Founded in 1969 by physicist and educator Frank Oppenheimer, the Exploratorium offers visitors a variety of ways—including exhibits, webcasts, websites and events—to explore and understand the world around them. In 2011, the Exploratorium received the National Science Board 2011 Public Service Science Award for its contributions to public understanding of science and engineering.
Contents |
The Exploratorium was founded in 1969 by Frank Oppenheimer, a noted experimental physicist and university professor. He served as the museum’s director until his death in 1985.
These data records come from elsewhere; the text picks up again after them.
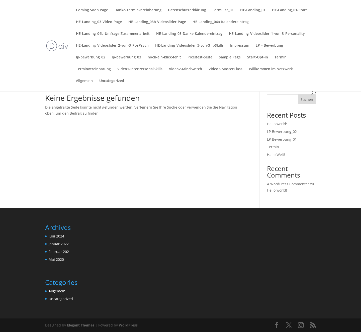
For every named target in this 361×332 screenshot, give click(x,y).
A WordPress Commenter (288, 184)
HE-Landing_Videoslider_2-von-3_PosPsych (112, 46)
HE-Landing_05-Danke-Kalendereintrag (189, 34)
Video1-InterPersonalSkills (139, 69)
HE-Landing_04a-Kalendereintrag (221, 22)
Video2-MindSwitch (185, 69)
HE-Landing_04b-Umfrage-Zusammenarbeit (113, 34)
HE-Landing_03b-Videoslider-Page (157, 22)
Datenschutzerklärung (187, 10)
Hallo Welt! (276, 154)
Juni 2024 (56, 236)
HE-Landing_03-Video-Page (99, 22)
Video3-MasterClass (225, 69)
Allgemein (84, 81)
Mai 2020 (56, 259)
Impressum (239, 46)
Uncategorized (111, 81)
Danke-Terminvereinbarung (138, 10)
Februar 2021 (60, 251)
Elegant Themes (80, 325)
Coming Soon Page (92, 10)
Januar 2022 (59, 243)
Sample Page (230, 57)
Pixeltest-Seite (200, 57)
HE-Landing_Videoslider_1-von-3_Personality (267, 34)
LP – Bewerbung (269, 46)
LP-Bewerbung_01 (282, 139)
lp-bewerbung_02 (90, 57)
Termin (281, 57)
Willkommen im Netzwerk (271, 69)
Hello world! (277, 123)
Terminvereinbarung (93, 69)
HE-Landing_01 (252, 10)
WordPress (128, 325)
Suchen (307, 99)
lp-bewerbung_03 (126, 57)
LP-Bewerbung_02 (282, 131)
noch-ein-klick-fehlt (164, 57)
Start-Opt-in (257, 57)
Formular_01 (223, 10)
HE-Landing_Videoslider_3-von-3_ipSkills (189, 46)
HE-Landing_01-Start (289, 10)
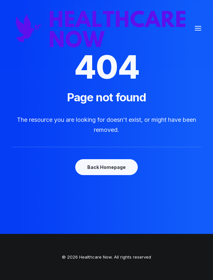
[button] (198, 28)
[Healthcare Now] (101, 28)
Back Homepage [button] (106, 167)
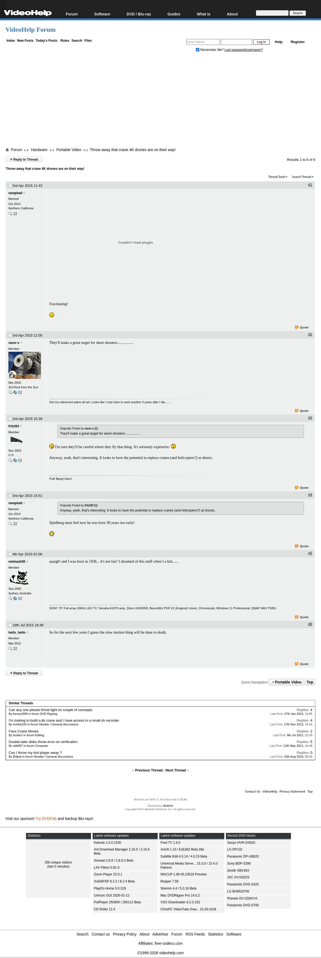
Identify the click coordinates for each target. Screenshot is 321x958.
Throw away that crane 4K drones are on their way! (133, 150)
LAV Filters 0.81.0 (107, 867)
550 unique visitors (58, 862)
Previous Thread (149, 770)
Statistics (215, 934)
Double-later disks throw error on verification (43, 742)
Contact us (101, 934)
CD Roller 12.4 (104, 909)
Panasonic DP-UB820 (243, 856)
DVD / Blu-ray (139, 14)
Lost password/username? (244, 50)
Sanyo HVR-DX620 (241, 843)
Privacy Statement (292, 791)
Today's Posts (46, 41)
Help (279, 42)
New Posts (25, 41)
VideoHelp (269, 791)
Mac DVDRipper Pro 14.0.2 (180, 895)
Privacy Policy (125, 934)
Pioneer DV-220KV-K (242, 898)
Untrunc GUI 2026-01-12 (111, 895)
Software (102, 14)
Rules (64, 41)
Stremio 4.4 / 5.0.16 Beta (179, 888)
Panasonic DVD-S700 (243, 905)
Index (11, 41)
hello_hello (16, 632)
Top (310, 682)
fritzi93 (13, 426)
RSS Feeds (195, 934)
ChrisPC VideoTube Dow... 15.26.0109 (188, 909)
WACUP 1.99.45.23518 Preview (184, 874)
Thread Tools (276, 177)
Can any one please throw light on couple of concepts (50, 710)
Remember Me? (210, 50)
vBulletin (168, 805)
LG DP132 (234, 849)
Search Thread (301, 177)
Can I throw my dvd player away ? (35, 753)
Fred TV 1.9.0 (170, 843)
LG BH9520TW (238, 891)
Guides (173, 14)
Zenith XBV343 (238, 870)
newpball (15, 193)
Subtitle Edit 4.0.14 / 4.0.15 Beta (184, 856)
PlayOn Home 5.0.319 (110, 888)
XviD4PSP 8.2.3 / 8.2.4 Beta (114, 881)
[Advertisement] (163, 101)
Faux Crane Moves (23, 731)
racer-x (13, 343)
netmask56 (16, 561)
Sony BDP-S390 (239, 863)
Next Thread (176, 770)
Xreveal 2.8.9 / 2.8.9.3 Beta (113, 860)
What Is (203, 14)
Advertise (160, 934)
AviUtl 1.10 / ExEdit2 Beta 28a (182, 849)
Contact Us (252, 791)
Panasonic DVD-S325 (243, 884)
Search (77, 41)
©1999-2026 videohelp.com (160, 953)
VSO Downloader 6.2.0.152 (180, 902)
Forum (72, 14)
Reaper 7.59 (170, 881)
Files (88, 41)
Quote (302, 327)
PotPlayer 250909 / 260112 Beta (117, 902)
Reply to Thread (24, 159)
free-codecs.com (169, 943)
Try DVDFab (46, 818)
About (232, 14)
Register (298, 42)
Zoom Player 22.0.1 (108, 874)
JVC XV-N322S (238, 877)
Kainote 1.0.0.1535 (107, 843)
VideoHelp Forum (30, 29)
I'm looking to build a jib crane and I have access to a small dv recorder (64, 720)
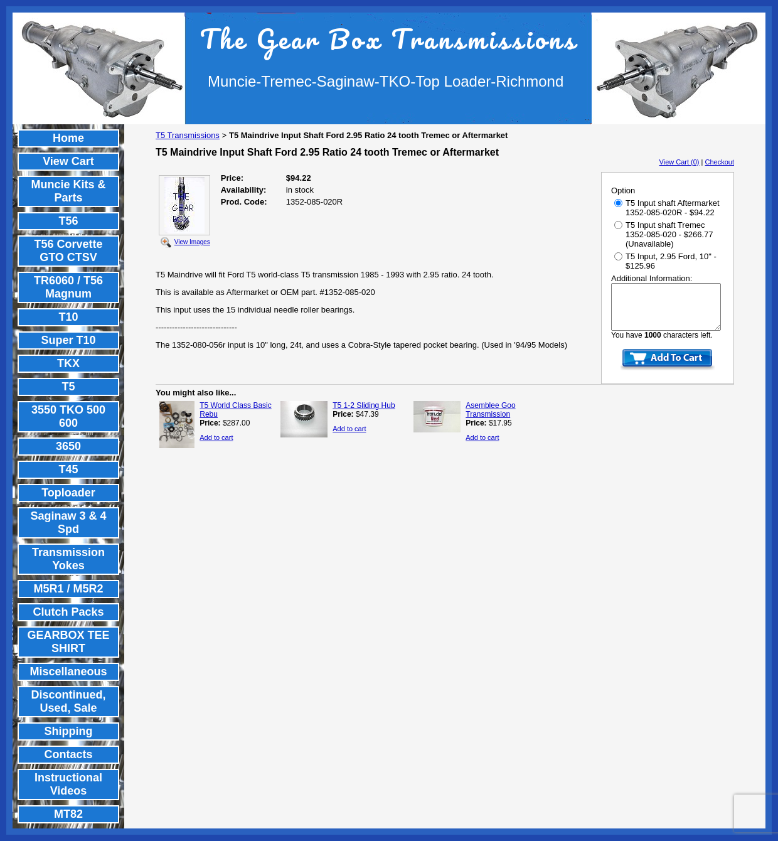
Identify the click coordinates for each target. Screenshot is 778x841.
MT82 (68, 814)
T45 (68, 469)
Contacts (68, 754)
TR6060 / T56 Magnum (68, 287)
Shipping (69, 731)
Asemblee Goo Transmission (490, 410)
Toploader (68, 492)
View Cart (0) (679, 162)
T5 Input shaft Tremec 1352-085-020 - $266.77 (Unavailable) (663, 234)
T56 (68, 221)
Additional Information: (651, 278)
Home (68, 138)
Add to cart (216, 437)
In 1949, Oppenheimer was forced to resign from his position at the University of Minnesota as a result of inquiry by the House Un-American Activities Committee. He was drawn into the local high school in Pagosa Springs, Colorado, where he taught for several years. When Oppenheimer returned to university physics in 1959, he focused on improving laboratory teaching, developing a "Library of Experiments" in which students could explore physical phenomena. Oppenheimer was invited to do the initial planning for a new branch of the Smithsonian, but he turned it down to work on what he called his "San Francisco project." He was convinced of the need for public museums to supplement science curricula at all levels. He toured Europe and studied museums on a Guggenheim Fellowship in 1965. Then in 1969, with a $50,000 grant from the San Francisco Foundation, the Exploratorium opened at the Palace of Fine Arts.[1]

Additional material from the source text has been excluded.